This context helped set up questions like “Have you ever intentionally spent a day away from your phone?” and “How do you feel when you forget your phone?” as students attempted to help documentary participants reflect on how much time they spent with their phone by their side (PDF transcript here). Not surprisingly, as seen in the above video, most expressed that they never leave their phone, or that they feel unease or nervousness when they realize it is not easily accessible. Included in these responses is an expression of what it feels like to be a human-with-a-cell phone, as this hybrid actant can connect in ways that might make a human-without-a-cell phone less confident or assured. Others expressed opposite sentiments, explaining that when they do not have their phone with them, they are able to engage a different identity—one that can put aside the obligations often conveyed to them through their phone. At times, people may not want to be incorporated with their phones and could seek time away from these networks and actants.

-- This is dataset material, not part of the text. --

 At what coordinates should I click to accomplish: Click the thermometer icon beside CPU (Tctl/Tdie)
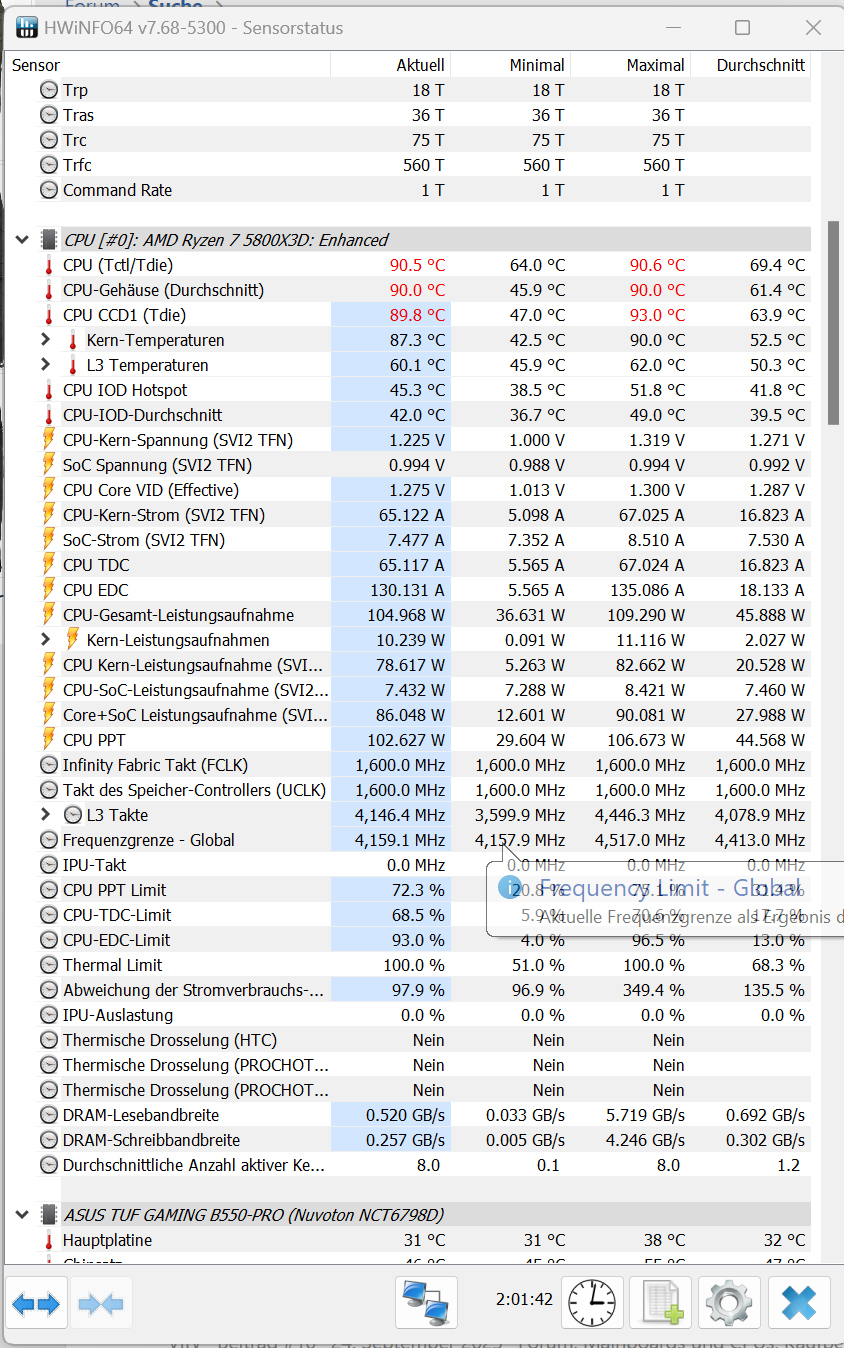click(x=47, y=265)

Students also chose to ask the very direct question: “Are you a cyborg?”, which, perhaps unsurprisingly, elicited both simple affirmative and negative responses (PDF transcript here). Though not much additional discussion is provided in the section of video shown here, both the students who agreed that they were cyborgs and those that denied the representation were likely weighing the question against their personal definition of the term, as one participant suggests. It is worth noting that individuals feel the myriad relations with cell phones in different ways and thing-powers may not be as strong in all groupings of humans and nonhumans—or people and cell phones.